▶ Provided material
---

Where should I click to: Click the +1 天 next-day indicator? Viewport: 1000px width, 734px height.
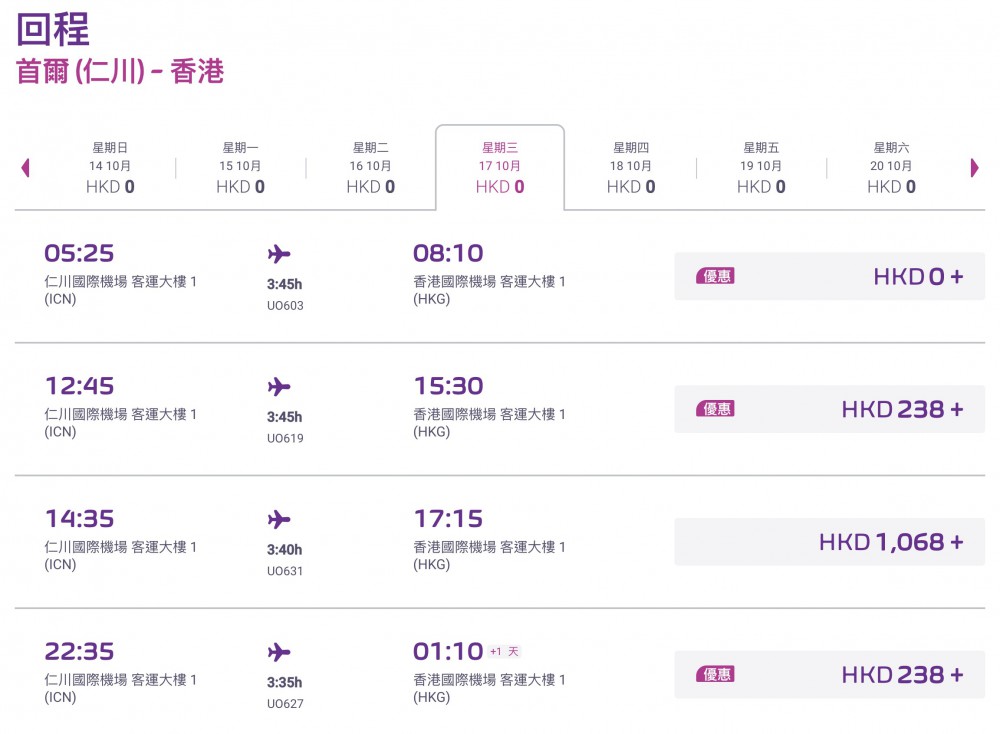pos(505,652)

---

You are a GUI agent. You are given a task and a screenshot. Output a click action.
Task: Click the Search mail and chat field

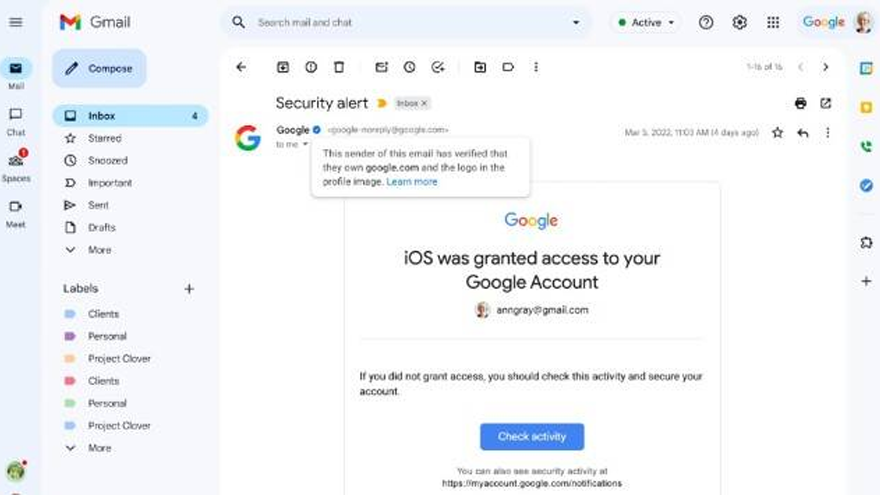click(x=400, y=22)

---

▶ Given task
Give again the lines from the line with "You are a GUI" to the line with "click(x=400, y=22)", both included, leaving the pictures out of your answer.

▶ Response below
You are a GUI agent. You are given a task and a screenshot. Output a click action.
Task: Click the Search mail and chat field

click(x=400, y=22)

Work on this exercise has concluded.